确保APIC SSD运行正常,并且ACI交换矩阵- F2730、F2731和F2732上未出现这些故障之一。以下是在APIC CLI上运行的命令,用于查找是否存在这些故障或能否在GUI上验证这些故障(System > Faults)
##### Example:
# faultRecord
ack : no
cause : equipment-wearout
changeSet : available:unspecified, blocks:unspecified, capUtilized:0, device:Solid State Device, fileSystem:/dev/sdb, firmwareVersion:Dxxxxxxx, mediaWearout:1, model:INTEL SSDSC2BB120G4, mount:/dev/sdb, name:/dev/sdb, operSt:ok, serial:ABCDxxxxxxxxxxxXYZ, used:unspecified
childAction :
code : F2730
created : 2022-01-10T03:13:08.026+00:00
delegated : no
descr : Storage unit /dev/sdb on Node 3 with hostname apic1.cisco.com mounted at /dev/sdb has 1% life remaining
dn : topology/pod-2/node-3/sys/ch/p-[/dev/sdb]-f-[/dev/sdb]/fault-F2730
domain : infra
highestSeverity : warning
lastTransition : 2022-01-10T03:13:08.026+00:00
lc : raised
occur : 1
origSeverity : warning
prevSeverity : warning
rule : eqpt-storage-wearout-warning
severity : warning
status :
subject : equipment-wearout
type : operational
# faultRecord
ack : no
cause : equipment-wearout
changeSet : available:unspecified, blocks:unspecified, capUtilized:0, device:Solid State Device, fileSystem:/dev/sdb, firmwareVersion:Dxxxxxxx, mediaWearout:1, model:INTEL SSDSC2BB120G4, mount:/dev/sdb, name:/dev/sdb, operSt:ok, serial:ABCDxxxxxxxxxxxXYZ, used:unspecified
childAction :
code : F2731
created : 2022-01-10T03:13:08.026+00:00
delegated : no
descr : Storage unit /dev/sdb on Node 3 mounted at /dev/sdb has 1% life remaining
dn : topology/pod-2/node-3/sys/ch/p-[/dev/sdb]-f-[/dev/sdb]/fault-F2731
domain : infra
highestSeverity : major
lastTransition : 2022-01-10T03:13:08.026+00:00
lc : raised
occur : 1
origSeverity : major
prevSeverity : major
rule : eqpt-storage-wearout-major
severity : major
status :
subject : equipment-wearout
type : operational
检查是否所有DME进程正在运行
运行ps -aux | egrep "svc|nginx.bin|dhcp"
预期输出如下:
apic1# ps -ef | egrep "svc|nginx.bin|dhcp"

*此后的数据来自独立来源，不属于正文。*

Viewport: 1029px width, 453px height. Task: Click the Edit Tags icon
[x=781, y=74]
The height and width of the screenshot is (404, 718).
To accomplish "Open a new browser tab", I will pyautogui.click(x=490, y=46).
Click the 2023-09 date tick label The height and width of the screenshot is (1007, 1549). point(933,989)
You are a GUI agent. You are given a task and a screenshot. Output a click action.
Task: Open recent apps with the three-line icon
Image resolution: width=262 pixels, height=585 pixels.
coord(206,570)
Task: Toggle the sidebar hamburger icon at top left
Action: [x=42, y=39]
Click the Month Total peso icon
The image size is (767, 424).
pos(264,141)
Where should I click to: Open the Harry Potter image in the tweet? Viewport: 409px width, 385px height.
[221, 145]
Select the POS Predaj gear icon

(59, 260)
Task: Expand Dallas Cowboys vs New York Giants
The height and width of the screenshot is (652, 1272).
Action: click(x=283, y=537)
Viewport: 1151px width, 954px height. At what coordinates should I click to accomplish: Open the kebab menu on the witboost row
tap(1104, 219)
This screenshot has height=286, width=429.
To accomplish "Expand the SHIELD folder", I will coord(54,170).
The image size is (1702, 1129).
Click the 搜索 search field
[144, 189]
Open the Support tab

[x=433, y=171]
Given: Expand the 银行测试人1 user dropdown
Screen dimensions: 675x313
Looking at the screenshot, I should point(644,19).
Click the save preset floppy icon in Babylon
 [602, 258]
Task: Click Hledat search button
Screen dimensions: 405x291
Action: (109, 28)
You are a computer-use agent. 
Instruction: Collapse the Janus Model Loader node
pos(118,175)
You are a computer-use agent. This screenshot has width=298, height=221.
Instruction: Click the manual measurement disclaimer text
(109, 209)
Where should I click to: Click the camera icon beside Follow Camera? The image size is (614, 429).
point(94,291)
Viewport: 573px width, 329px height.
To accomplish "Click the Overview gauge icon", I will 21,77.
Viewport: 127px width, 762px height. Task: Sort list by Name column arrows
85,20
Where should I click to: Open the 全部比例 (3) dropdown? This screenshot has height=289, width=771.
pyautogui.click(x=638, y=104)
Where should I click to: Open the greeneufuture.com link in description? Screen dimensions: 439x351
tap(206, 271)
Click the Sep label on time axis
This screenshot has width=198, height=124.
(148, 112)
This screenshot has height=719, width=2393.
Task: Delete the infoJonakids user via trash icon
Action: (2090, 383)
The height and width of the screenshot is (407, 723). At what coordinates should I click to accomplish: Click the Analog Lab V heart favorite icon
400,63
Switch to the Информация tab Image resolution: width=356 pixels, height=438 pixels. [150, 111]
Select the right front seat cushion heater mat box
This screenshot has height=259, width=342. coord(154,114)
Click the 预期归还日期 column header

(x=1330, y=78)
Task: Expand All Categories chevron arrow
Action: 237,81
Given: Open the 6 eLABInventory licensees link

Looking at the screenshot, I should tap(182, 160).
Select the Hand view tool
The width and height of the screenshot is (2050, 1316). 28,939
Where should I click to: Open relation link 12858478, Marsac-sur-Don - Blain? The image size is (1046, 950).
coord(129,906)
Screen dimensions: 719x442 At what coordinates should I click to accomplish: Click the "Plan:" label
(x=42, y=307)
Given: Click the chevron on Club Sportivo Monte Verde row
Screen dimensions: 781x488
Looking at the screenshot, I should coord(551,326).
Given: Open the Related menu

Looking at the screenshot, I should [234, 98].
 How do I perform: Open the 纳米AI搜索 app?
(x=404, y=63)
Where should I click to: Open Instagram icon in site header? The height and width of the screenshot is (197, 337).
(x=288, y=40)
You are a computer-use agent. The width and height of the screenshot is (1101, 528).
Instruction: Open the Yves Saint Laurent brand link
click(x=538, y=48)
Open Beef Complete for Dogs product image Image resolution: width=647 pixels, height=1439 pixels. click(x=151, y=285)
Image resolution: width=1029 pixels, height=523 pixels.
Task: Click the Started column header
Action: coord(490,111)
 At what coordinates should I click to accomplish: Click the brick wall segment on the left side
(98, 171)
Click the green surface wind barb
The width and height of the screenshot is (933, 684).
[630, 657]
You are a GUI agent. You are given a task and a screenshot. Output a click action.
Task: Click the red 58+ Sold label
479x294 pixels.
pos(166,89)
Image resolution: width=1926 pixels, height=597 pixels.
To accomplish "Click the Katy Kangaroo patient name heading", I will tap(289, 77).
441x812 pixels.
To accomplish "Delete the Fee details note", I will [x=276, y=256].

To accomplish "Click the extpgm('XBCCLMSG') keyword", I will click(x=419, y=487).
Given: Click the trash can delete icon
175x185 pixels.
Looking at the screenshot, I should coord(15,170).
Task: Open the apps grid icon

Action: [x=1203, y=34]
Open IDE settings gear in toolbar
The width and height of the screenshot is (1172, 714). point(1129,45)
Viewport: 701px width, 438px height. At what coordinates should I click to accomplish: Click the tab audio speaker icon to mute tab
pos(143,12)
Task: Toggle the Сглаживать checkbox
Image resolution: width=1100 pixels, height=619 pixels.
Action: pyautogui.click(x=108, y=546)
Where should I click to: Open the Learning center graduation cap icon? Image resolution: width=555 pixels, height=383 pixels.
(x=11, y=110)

root 3063 1 5 22:08 ? 00:04:40 /mgmt//bin/nginx.bin -p /data//nginx/
root 8889 1 7 21:53 ? 00:06:43 /mgmt//bin/svc_ifc_appliancedirector.bin --x
ifc 8891 1 1 21:53 ? 00:01:29 /mgmt//bin/svc_ifc_policydist.bin --x
root 8893 1 2 21:53 ? 00:02:28 /mgmt//bin/svc_ifc_bootmgr.bin --x
ifc 8894 1 1 21:53 ? 00:01:41 /mgmt//bin/svc_ifc_vmmmgr.bin --x
ifc 8895 1 2 21:53 ? 00:02:14 /mgmt//bin/svc_ifc_topomgr.bin --x
ifc 8901 1 2 21:53 ? 00:02:22 /mgmt//bin/svc_ifc_observer.bin --x
root 8903 1 1 21:53 ? 00:01:40 /mgmt//bin/svc_ifc_plgnhandler.bin --x
ifc 8914 1 1 21:53 ? 00:01:34 /mgmt//bin/svc_ifc_domainmgr.bin --x
ifc 8915 1 2 21:53 ? 00:02:04 /mgmt//bin/svc_ifc_dbgr.bin --x
ifc 8917 1 1 21:53 ? 00:01:34 /mgmt//bin/svc_ifc_edmgr.bin --x
ifc 8918 1 1 21:53 ? 00:01:22 /mgmt//bin/svc_ifc_vtap.bin --x
ifc 8922 1 2 21:53 ? 00:02:09 /mgmt//bin/svc_ifc_eventmgr.bin --x
ifc 8925 1 3 21:53 ? 00:03:15 /mgmt//bin/svc_ifc_reader.bin --x
ifc 8929 1 1 21:53 ? 00:01:34 /mgmt//bin/svc_ifc_idmgr.bin --x
ifc 8930 1 1 21:53 ? 00:01:26 /mgmt//bin/svc_ifc_licensemgr.bin --x
ifc 8937 1 3 21:53 ? 00:03:18 /mgmt//bin/svc_ifc_policymgr.bin --x
ifc 8941 1 1 21:53 ? 00:01:34 /mgmt//bin/svc_ifc_scripthandler.bin --x
root 11157 1 1 21:54 ? 00:01:29 /mgmt//bin/dhcpd.bin -f -4 -cf /data//dhcp/dhcpd.conf -lf /data//dhcp/dhcpd.lease -pf /var/run//dhcpd.pid --no-pid bond0.3902
root 11170 1 4 21:54 ? 00:04:15 /mgmt//bin/svc_ifc_ae.bin --x
admin 17094 16553 0 23:27 pts/0 00:00:00 grep -E svc|nginx.bin|dhcp
您可以检查故障DME的故障代码F1419。
apic1# show faults code F1419 history
ID : 4294971876
Description : Service policymgr failed on apic bgl-aci02-apic1 of fabric
POD02 with a hostname bgl-aci02-apic1
Severity : major
DN : subj-[topology/pod-1/node-1/sys/proc/proc-
policymgr]/fr-4294971876
Created : 2022-03-21T18:29:20.570+12:00
Code : F1419
Type : operational
Cause : service-failed
Change Set : id (Old: 5152, New: 0), maxMemAlloc (Old: 1150246912, New:
0), operState (Old: up, New: down)
Action : creation
Domain : infra
Life Cycle : soaking
Count Fault Occurred : 1
Acknowledgement Status : no
如果apic之间失去连接,其中一个可能的原因就是布线问题。Acidiag Cluster命令还可以显示链路上存在的布线问题。以下是所有可能的布线问题:
ctrlr-uuid-mismatch - APIC UUID不匹配(重复APIC ID)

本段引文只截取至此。